Harvard University Library (HUL) has received a two-year grant from the National Endowment for the Humanities (NEH) to support the preservation of materials about the history of science. The $923,519 grant underwrites the microfilming and preservation of approximately 8,000 volumes from four Harvard collections:
This is the sixth NEH microfilming grant awarded to Harvard and the third for preservation of history of science materials. The grant is one of four such awards made by the NEH specifically for the preservation of brittle books and serials. Significantly, the grant brings the cumulative total of NEH support for HUL's microfilming programs to nearly $10,000,000 since 1989.
"This sixth NEH grant to the Harvard University Library is a significant endorsement of Harvard's preservation programs," stated Sidney Verba, Carl H. Pforzheimer University Professor and Director of the University Library. "These programs allow us to make durable, distributable copies of materials that might otherwise become unusable. At the same time, we are careful to conserve and maintain the materials in their original forms. Thus, we ensure that the intellectual content in question can be made widely available without compromising the original materials."
The four collections affected by the NEH grant were initially of interest solely to scientists. As time has passed, however, these materials prove increasingly valuable for the evidence they provide about the nature of scientific inquiry and the myriad effects of science and technology-thus demonstrating a connection between the sciences and humanities.
The Frances A. Countway Library of Medicine at Harvard Medical School will provide approximately 3,230 volumes related to the history of medicine. These 19th- and early 20th-century volumes will be selected from collections on infectious diseases, diseases of the nervous system, and public health.

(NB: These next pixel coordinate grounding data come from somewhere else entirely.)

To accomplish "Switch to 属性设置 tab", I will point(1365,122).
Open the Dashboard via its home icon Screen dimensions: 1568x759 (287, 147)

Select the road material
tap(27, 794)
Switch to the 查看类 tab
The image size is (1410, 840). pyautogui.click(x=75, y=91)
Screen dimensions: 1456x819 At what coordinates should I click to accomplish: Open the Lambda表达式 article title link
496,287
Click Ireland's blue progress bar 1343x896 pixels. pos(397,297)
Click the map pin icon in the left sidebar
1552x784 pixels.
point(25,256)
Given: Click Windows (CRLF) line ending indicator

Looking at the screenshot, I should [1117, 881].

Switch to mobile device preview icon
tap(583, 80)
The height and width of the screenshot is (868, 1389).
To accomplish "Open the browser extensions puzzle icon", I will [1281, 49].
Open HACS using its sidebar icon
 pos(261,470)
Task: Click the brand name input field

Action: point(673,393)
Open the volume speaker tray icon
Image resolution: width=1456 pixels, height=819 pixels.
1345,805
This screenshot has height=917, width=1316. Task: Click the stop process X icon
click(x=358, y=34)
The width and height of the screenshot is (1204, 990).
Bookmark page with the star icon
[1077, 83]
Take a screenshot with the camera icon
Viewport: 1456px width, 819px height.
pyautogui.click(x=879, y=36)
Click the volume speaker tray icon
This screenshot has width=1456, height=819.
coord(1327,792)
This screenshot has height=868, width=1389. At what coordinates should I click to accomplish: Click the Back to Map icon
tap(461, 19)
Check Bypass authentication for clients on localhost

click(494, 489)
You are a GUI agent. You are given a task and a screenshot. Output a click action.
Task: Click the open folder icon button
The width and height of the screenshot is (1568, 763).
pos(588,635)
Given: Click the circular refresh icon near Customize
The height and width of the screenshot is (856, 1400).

The Economic Botany Library of Oakes Ames will provide approximately 3,000 volumes published between 1800 and 1950 related to the history of economic botany. This collection is notable for the age and variety of its materials about the anthropology, geography, pharmacology, chemistry of plants, and agriculture.
The Ernst Mayr Library of the Museum of Comparative Zoology will provide approximately 1,320 volumes about zoological exploration. These volumes document scientific expeditions and travel that illuminate the uses of animals for food, commerce, religion, tourism, ornamentation, and recreation.
The John G. Wolbach Library at the Harvard-Smithsonian Center for Astrophysics will provide 450 volumes related to the history of astronomy. Filming these volumes of astronomical observations made by both professional and home astronomers will complete a project to secure as comprehensive a set of this historical data as possible. The US Naval Observatory and other astronomy libraries around the world contributed to this endeavor by supplying volumes that were not in the Harvard-Smithsonian collection.